- SOURCE PASSAGE:
[Start of section]
There is growing “daylight” between stock markets and other risky financial market asset classes and the reality of a global economy sapped by COVID-19, the Bank for International Settlements said in its quarterly report on Monday.
“Based on a broad set of indicators, it is hard not to see a certain amount of daylight between risky asset prices and economic prospects,” said Claudio Borio, head of the BIS Monetary and Economic Department.
“We don’t really know exactly how the tensions are going to be resolved. There is quite a lot of uncertainty about how the virus will evolve and that will have big implications for financial markets and policy in general,” Mr. Borio added.
Global stock markets have risen than 50 per cent since plunging in February and March and bond market tensions have also receded considerably, despite the brutal slump the global economy is facing this year.
Mr. Borio added that the withdrawal of accommodation was “not for today for tomorrow or even for the day after tomorrow,” but would need to be phased out at some point.
For now, the most difficult phase of the COVID crisis was still ahead, however. “We are transitioning from the liquidity phase to the solvency phase.”
“In the solvency phase the real challenge is to distinguish between viable and non-viable firms that given the uncertainty about future demand patterns is not straightforward.”
There is also the “big” debt crisis question, he said, as countries have ramped up their spending to try to support their economies.
“This is very much a policy challenge going forward,” Mr. Borio said.
[End of section]
- RECORDED DATA:
[Start of section]
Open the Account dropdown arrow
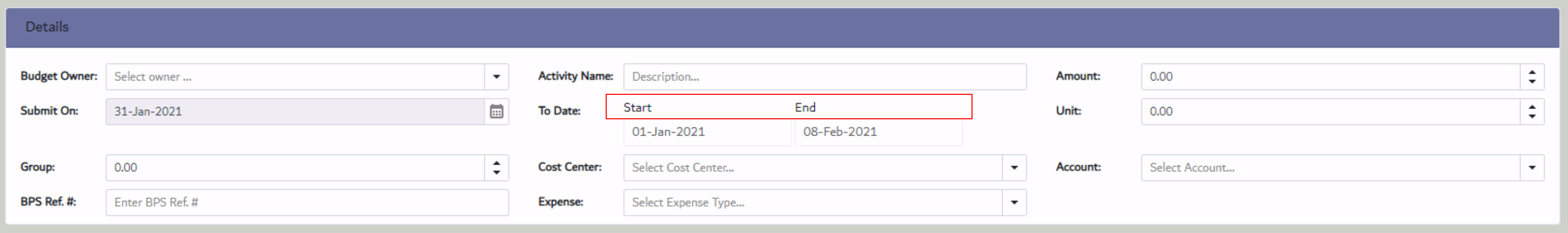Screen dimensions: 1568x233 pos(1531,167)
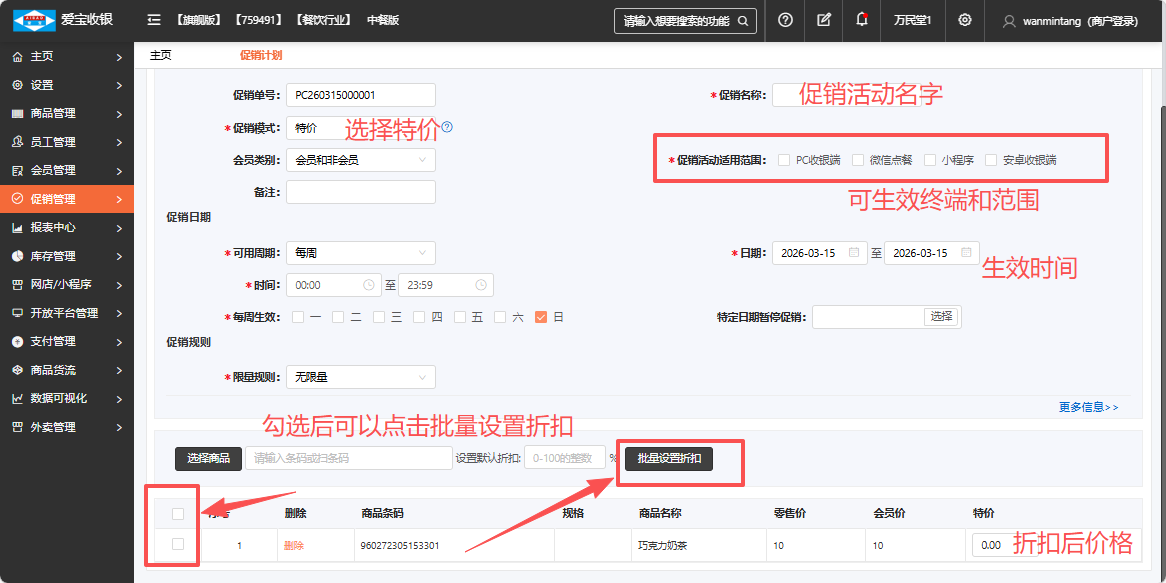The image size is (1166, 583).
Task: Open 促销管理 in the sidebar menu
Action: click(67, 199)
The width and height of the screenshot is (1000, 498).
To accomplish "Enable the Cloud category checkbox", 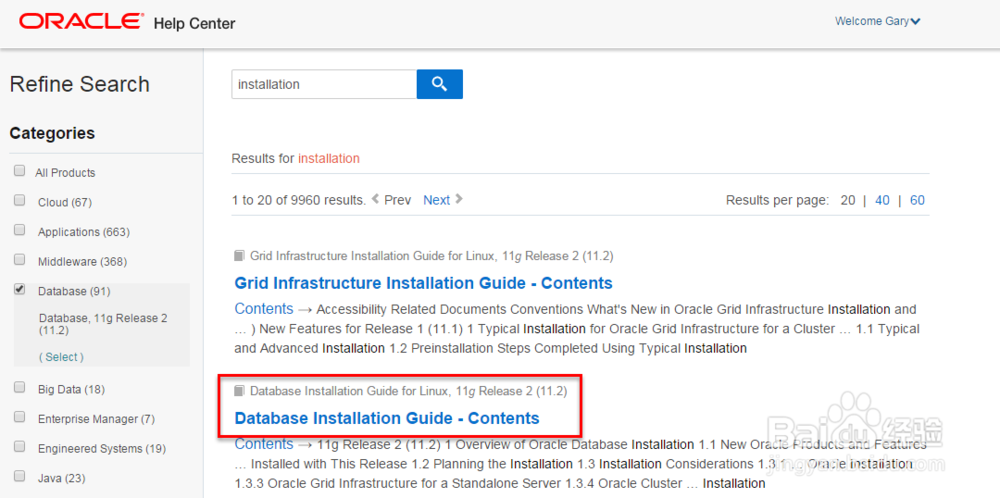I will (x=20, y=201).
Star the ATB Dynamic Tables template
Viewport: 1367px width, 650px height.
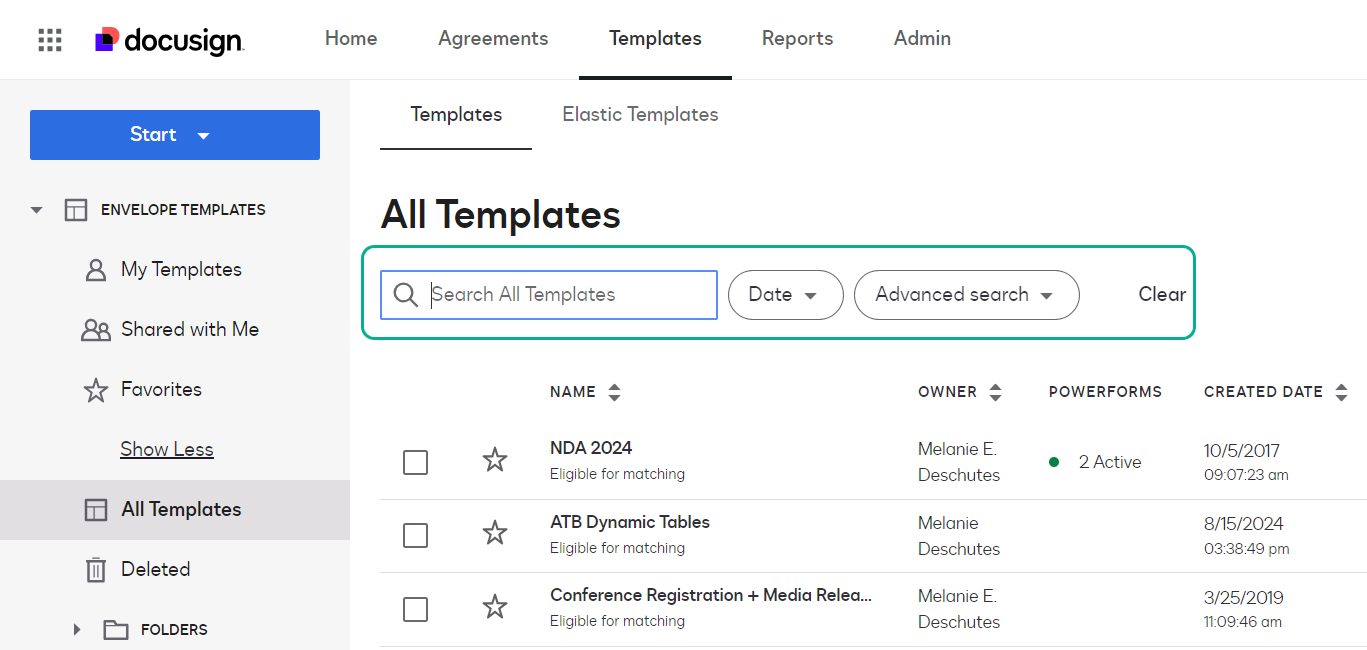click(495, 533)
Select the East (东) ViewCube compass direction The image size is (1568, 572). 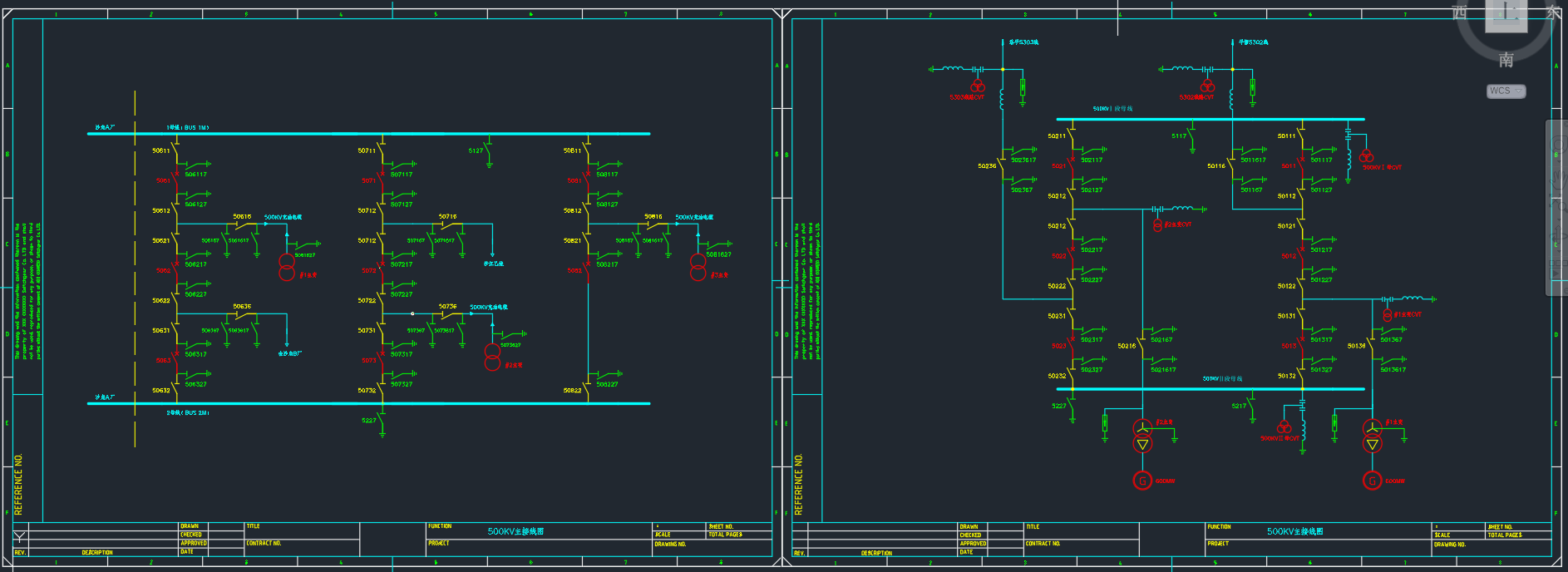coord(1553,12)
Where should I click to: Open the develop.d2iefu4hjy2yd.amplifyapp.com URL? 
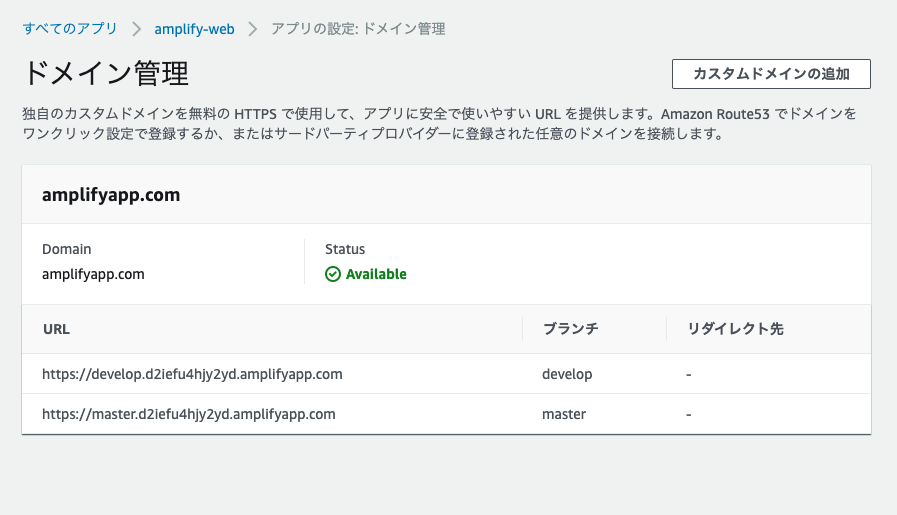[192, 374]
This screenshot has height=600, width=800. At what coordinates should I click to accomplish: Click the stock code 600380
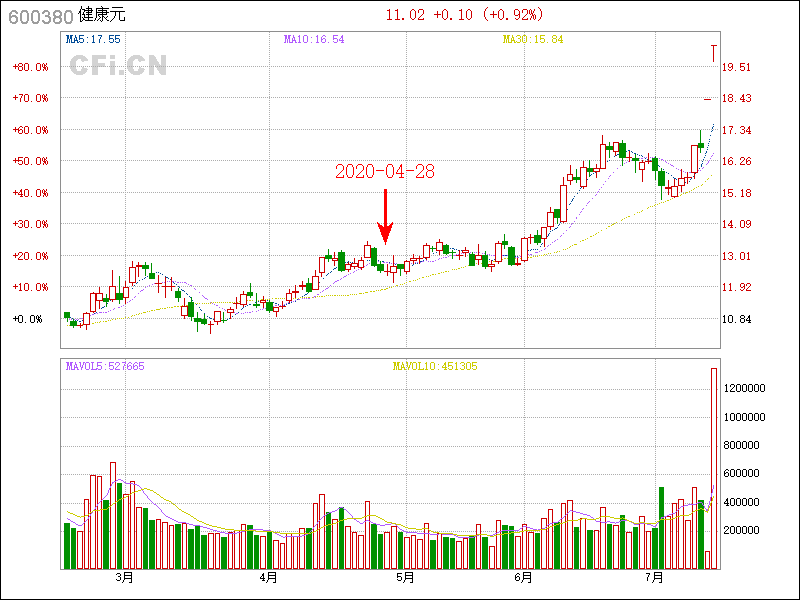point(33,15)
[End of section]
- TASK GOAL:
In the passage on the Bank for International Settlements quarterly report, which phase does Mr. Borio say the COVID crisis is transitioning into?

- FINISHED TASK:
The solvency phase, moving from the liquidity phase.